Since General Benham’s fiasco last June, the US Navy has been busy working up its own plans for taking Charleston, South Carolina. The ability of the Monitor to withstand punishment in her duel with the more heavily armed Virginia at Hampton Roads last March convinced Secretary of the Navy Gideon Wells and his assistant, Gustavus Fox, that the revolutionary little ironclad is just the weapon to bring Charleston to her knees. Lobbying before a Congressional committee for an entire fleet of such ships, Fox rashly asserted that the Monitor is impregnable, and could steam into Charleston Harbor all by herself. It would be a simple matter, Fox contended, for a flotilla of monitors to compel a quick surrender. He was determined that the Navy should have the glory of capturing Charleston, and the sooner the better. As Fox put it, he has two responsibilities: “First to beat our Southern friends; second to beat the Army.” In Fox’s plan for the Charleston operation, the Army will play only a secondary role: Ten thousand soldiers would be landed on the undefended shores of Folly Island, south of the city, and stand by to occupy Charleston once it has been battered into submission by the Navy’s guns. It would be another New Orleans. But unlike New Orleans, which had been defended by two strongpoints downriver, Charleston Harbor is, in the words of a US Navy officer, “a cul-de-sac, a circle of fire” comparable to “a porcupine’s quills turned outside in.” the imposing ring of forts that protect it will have to be silenced; otherwise, they will pound the fleet as it sails through the harbor.
The Federal officer who is to lead the ironclad flotilla against Charleston is Rear Admiral Samuel F. Du Pont, a hale and handsome aristocrat nearing his sixtieth year. As commander of the South Atlantic Blockading Squadron and hero of the attack on the Port Royal forts, Du Pont possesses impressive credentials. As an old school Navy man who has spent his professional career commanding wooden warships, however, he is mistrustful of the newfangled machines he is to lead into Charleston Harbor. He worries about their maneuverability, their seaworthiness, and their offensive capabilities against strong coastal defenses. Each monitor mounts two guns, a 15-incher and an 11-inch Dahlgren, both in a heavily armored rotating turret. These guns are bigger than any that General Beauregard can bring to bear against them, but under the best of circumstances they can be fired only once every five minutes. (As one wag put it, a man could smoke a cigar between firings.) The monitors are nearly immune to sinking by shore fire, but their delicate machinery is easily damaged. Cannonballs striking their turrets can jam the gun-rotating mechanisms and porthole shutters, leaving the vessels crippled as fighting machines.

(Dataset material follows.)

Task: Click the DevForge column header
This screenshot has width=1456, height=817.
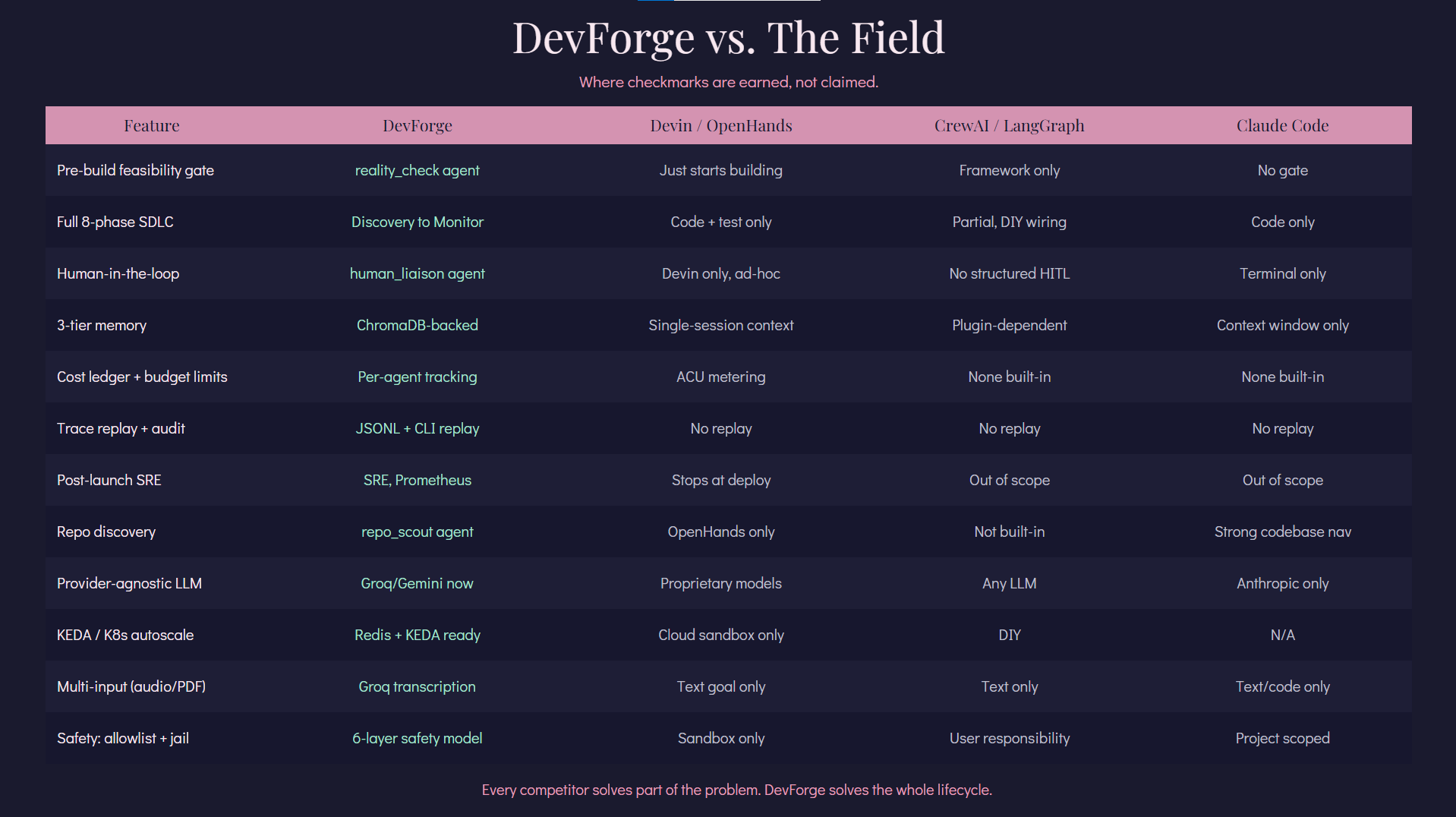Action: pos(417,125)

By now Du Pont has received the first monitors. To test their firepower and vulnerability, he dispatches a naval force led by the monitor USS Montauk, against Fort McAllister, a huge earthwork on the Ogeechee River south of Savannah, Georgia. After several hours’ bombardment, the squadron inflicts virtually no damage and withdraws.

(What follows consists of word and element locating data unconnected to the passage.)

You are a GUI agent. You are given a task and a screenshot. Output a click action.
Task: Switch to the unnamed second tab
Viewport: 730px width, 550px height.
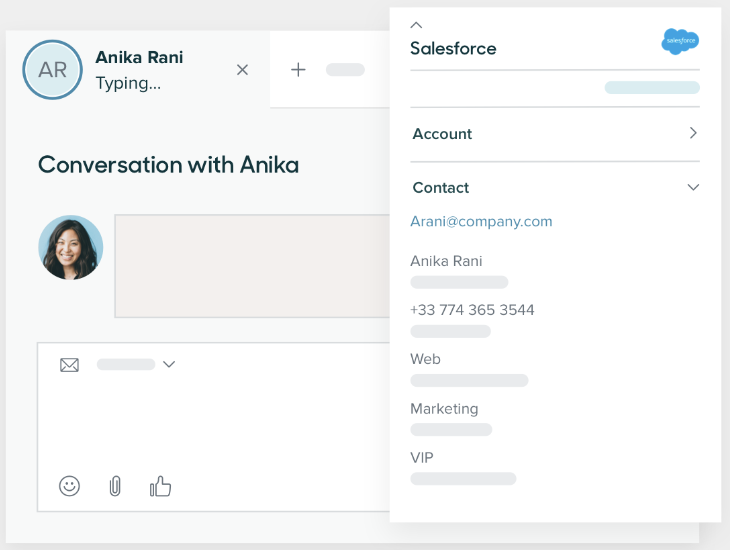click(345, 70)
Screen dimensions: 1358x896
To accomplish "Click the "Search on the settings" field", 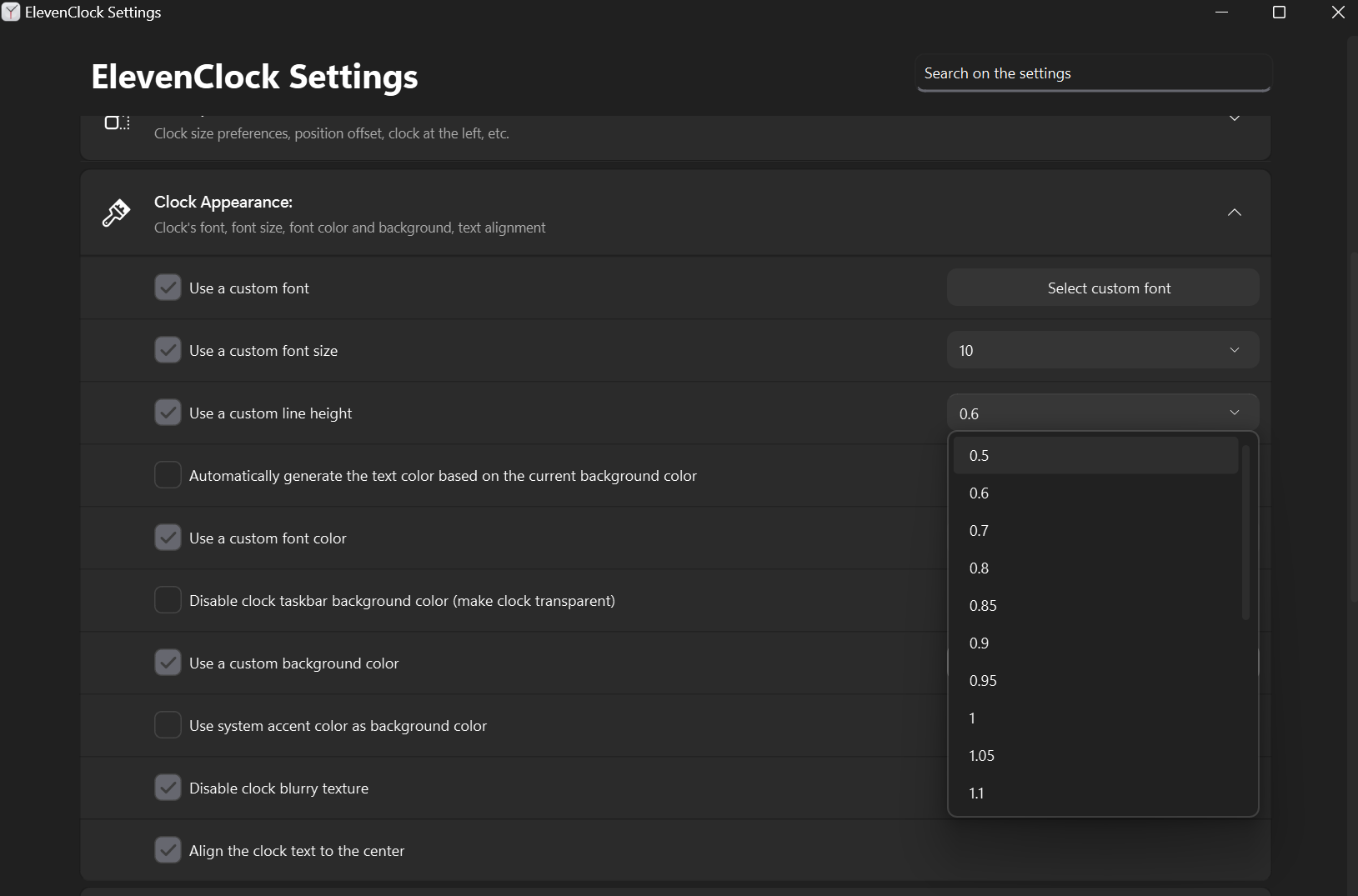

There are affairs at Bloomfield, Missouri; near Germantown, Tennessee; a Federal reconnaissance on the Neuse, Dover, and Trent roads, North Carolina; and a skirmish at Deserted House near Suffolk, Virginia.

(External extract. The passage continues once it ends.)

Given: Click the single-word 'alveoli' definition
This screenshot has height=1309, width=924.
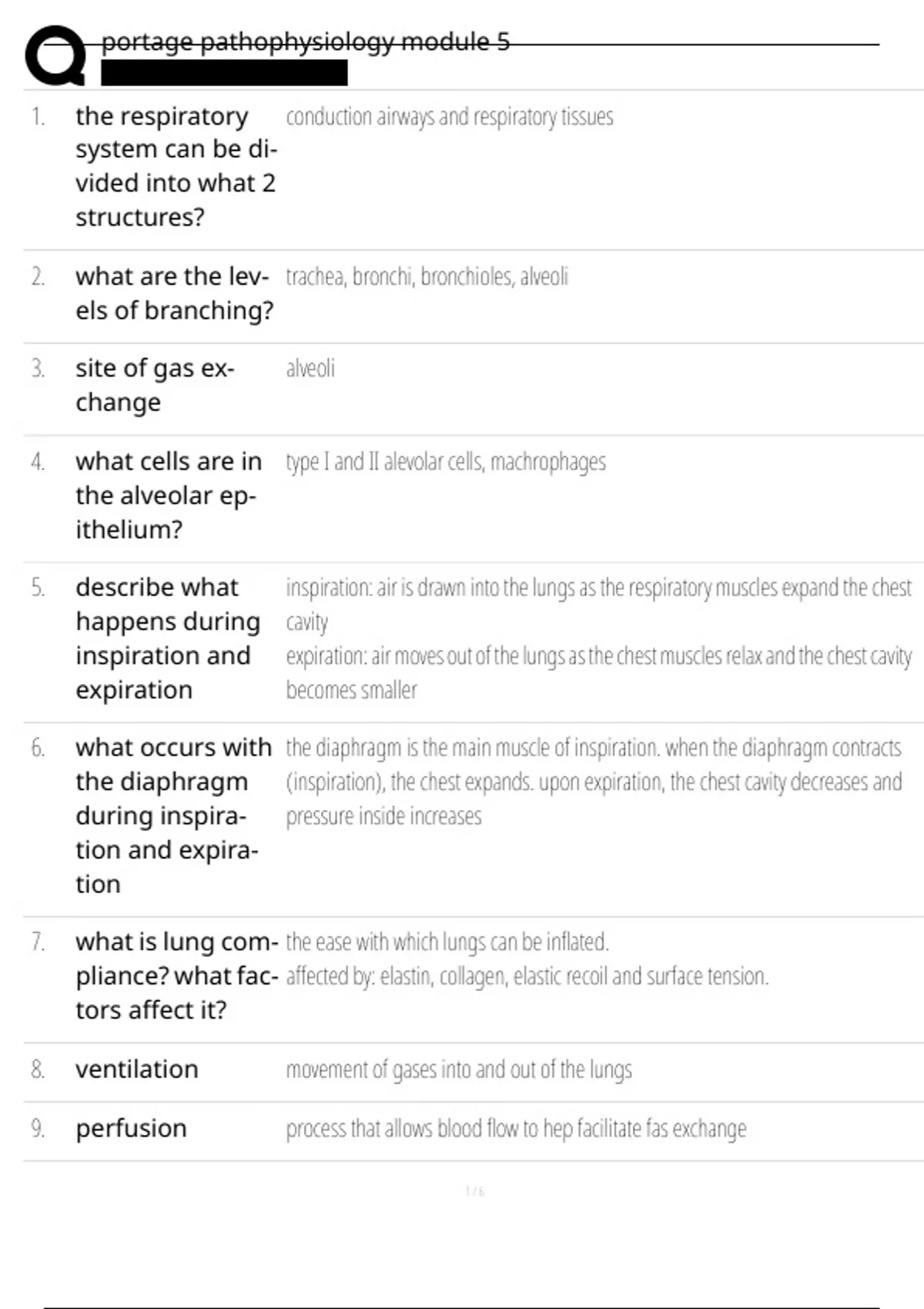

The proprietor of the Philadelphia Journal, A.D. Boileau, is arrested and taken to Washington for printing anti-Northern material.
President Davis compliments Governor Brown of Georgia for cutting back cotton cultivation and urging produce cultivation, adding, “The possibility of a short supply of provisions presents the greatest danger to a successful prosecution of the war.”